## EXERCISE DETAILS
Among the lines below, keep only those from the one containing "Tap sender name 쓸데없이 설레는 담탱" through the one containing "874x659 pixels.", and reproduce them exactly.

[Saved data entries]
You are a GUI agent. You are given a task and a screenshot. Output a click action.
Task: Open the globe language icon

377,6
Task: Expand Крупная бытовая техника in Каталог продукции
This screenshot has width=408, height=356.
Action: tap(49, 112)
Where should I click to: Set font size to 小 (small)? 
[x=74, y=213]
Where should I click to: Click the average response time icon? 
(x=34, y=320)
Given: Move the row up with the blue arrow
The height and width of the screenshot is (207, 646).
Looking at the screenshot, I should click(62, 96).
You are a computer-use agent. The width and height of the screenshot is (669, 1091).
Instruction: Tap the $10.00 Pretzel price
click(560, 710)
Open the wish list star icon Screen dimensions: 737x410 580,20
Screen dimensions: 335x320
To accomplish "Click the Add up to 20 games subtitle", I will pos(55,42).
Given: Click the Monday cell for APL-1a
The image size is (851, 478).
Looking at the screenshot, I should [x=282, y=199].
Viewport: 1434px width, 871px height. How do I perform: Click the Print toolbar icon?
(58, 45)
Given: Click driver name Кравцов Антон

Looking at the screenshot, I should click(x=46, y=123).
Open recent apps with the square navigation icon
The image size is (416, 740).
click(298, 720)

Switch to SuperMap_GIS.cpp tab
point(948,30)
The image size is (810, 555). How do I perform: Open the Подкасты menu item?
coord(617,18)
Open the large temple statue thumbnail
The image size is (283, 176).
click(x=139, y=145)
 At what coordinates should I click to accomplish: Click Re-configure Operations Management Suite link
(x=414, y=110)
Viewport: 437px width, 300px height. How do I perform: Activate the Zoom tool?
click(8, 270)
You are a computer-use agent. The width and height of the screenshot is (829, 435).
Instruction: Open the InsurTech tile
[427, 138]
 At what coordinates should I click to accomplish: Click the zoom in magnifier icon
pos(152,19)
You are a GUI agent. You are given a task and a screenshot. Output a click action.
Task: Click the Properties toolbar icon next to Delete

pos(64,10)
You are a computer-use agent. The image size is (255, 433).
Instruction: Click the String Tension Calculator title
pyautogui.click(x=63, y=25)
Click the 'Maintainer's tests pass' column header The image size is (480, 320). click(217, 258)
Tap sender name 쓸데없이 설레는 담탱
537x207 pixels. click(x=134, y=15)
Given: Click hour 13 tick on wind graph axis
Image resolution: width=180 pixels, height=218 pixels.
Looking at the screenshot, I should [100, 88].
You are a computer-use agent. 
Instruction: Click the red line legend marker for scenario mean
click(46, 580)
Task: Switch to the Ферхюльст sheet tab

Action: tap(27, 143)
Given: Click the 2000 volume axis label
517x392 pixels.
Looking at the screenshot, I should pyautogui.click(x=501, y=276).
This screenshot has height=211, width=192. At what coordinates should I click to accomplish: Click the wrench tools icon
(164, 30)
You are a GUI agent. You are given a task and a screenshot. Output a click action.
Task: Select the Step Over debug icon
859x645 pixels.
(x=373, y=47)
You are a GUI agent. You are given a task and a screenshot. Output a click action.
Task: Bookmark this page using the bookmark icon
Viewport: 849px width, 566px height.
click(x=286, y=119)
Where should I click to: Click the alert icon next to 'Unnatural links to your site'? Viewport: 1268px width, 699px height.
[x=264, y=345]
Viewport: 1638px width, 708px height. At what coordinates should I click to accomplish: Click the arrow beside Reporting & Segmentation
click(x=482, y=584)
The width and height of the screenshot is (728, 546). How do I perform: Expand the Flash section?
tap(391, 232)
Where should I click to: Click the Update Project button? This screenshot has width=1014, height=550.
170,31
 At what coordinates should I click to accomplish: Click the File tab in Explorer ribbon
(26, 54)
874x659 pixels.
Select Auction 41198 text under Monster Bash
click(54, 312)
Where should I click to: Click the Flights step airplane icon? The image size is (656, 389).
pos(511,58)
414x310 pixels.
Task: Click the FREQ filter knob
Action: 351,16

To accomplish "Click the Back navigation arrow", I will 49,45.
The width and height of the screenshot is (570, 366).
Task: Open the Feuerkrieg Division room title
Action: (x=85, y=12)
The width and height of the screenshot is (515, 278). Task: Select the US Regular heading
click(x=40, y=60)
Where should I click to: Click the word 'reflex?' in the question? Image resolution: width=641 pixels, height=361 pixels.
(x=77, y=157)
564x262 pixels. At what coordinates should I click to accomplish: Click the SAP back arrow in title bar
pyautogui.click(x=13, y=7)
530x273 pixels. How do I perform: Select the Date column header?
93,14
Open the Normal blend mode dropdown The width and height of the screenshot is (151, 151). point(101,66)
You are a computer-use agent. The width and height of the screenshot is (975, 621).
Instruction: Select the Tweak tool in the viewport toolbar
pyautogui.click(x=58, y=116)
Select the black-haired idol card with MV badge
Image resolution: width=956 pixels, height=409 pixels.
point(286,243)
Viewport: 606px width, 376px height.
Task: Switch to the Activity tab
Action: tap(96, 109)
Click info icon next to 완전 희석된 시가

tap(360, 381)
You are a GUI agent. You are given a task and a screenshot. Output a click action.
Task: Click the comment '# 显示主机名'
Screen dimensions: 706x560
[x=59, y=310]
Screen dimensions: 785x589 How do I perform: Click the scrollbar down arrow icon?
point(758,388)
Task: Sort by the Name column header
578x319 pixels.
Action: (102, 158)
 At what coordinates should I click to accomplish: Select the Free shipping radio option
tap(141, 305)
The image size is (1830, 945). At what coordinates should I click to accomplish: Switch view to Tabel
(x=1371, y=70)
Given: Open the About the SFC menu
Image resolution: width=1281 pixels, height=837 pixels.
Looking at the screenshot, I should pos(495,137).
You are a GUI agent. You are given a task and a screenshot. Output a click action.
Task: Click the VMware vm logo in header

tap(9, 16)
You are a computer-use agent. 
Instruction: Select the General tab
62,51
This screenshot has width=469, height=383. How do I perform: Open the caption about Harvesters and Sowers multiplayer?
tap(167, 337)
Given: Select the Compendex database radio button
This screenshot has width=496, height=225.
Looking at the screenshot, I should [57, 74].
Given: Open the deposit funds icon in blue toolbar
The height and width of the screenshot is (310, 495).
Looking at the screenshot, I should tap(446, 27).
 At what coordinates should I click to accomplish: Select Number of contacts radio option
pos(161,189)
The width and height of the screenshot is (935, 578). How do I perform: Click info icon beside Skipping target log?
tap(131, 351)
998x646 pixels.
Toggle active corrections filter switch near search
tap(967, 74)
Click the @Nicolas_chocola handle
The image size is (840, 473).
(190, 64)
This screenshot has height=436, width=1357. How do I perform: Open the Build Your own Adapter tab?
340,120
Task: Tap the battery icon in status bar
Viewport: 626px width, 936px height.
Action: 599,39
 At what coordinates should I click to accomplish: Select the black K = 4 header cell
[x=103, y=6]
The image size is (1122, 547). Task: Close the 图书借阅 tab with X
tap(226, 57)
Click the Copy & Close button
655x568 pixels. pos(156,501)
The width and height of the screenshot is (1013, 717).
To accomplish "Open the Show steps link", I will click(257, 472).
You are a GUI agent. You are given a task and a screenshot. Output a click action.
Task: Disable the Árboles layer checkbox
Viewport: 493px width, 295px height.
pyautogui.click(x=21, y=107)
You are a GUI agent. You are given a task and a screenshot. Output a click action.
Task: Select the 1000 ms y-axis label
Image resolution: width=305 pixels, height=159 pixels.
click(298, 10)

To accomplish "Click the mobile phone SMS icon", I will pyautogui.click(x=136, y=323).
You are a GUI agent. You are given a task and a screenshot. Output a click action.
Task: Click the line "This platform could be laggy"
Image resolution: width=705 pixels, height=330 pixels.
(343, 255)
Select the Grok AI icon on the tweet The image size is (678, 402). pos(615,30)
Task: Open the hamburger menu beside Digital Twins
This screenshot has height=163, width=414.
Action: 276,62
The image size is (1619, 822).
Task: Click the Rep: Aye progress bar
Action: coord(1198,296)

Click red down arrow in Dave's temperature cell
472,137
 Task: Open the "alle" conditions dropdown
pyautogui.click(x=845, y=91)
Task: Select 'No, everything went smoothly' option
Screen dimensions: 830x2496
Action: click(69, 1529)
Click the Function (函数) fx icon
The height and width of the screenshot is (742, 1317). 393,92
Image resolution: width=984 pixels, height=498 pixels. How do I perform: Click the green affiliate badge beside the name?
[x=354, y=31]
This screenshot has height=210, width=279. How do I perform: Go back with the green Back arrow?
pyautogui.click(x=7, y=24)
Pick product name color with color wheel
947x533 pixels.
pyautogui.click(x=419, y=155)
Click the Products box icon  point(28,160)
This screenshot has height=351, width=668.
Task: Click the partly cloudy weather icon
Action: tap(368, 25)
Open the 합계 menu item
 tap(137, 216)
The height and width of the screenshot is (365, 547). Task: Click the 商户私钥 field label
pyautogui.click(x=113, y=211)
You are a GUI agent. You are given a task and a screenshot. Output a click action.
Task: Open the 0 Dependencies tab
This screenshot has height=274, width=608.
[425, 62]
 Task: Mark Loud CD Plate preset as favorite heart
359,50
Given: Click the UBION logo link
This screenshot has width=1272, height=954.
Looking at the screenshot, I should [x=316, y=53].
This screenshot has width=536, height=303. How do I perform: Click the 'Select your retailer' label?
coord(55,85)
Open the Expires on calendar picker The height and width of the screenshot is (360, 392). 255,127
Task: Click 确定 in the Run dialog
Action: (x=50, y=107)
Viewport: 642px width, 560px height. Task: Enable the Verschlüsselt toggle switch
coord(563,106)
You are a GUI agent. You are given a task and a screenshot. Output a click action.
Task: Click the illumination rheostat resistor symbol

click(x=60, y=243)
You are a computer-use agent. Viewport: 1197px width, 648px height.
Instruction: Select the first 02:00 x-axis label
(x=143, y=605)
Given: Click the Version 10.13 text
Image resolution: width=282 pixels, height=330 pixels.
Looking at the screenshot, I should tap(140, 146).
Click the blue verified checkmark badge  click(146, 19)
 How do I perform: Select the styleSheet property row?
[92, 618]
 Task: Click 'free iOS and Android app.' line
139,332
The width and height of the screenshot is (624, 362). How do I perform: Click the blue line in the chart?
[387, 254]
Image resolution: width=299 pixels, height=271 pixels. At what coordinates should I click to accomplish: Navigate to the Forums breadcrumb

## EXERCISE OUTPUT
Tap sender name 쓸데없이 설레는 담탱
537x207 pixels. click(x=134, y=15)
Given: Click hour 13 tick on wind graph axis
Image resolution: width=180 pixels, height=218 pixels.
Looking at the screenshot, I should [100, 88].
You are a computer-use agent. 
Instruction: Click the red line legend marker for scenario mean
click(46, 580)
Task: Switch to the Ферхюльст sheet tab

Action: tap(27, 143)
Given: Click the 2000 volume axis label
517x392 pixels.
Looking at the screenshot, I should pyautogui.click(x=501, y=276).
This screenshot has height=211, width=192. At what coordinates should I click to accomplish: Click the wrench tools icon
(164, 30)
You are a GUI agent. You are given a task and a screenshot. Output a click action.
Task: Select the Step Over debug icon
859x645 pixels.
(x=373, y=47)
You are a GUI agent. You are given a task and a screenshot. Output a click action.
Task: Bookmark this page using the bookmark icon
Viewport: 849px width, 566px height.
click(x=286, y=119)
Where should I click to: Click the alert icon next to 'Unnatural links to your site'? Viewport: 1268px width, 699px height.
[x=264, y=345]
Viewport: 1638px width, 708px height. At what coordinates should I click to accomplish: Click the arrow beside Reporting & Segmentation
click(x=482, y=584)
The width and height of the screenshot is (728, 546). How do I perform: Expand the Flash section?
tap(391, 232)
Where should I click to: Click the Update Project button? This screenshot has width=1014, height=550.
170,31
 At what coordinates should I click to accomplish: Click the File tab in Explorer ribbon
(26, 54)
874x659 pixels.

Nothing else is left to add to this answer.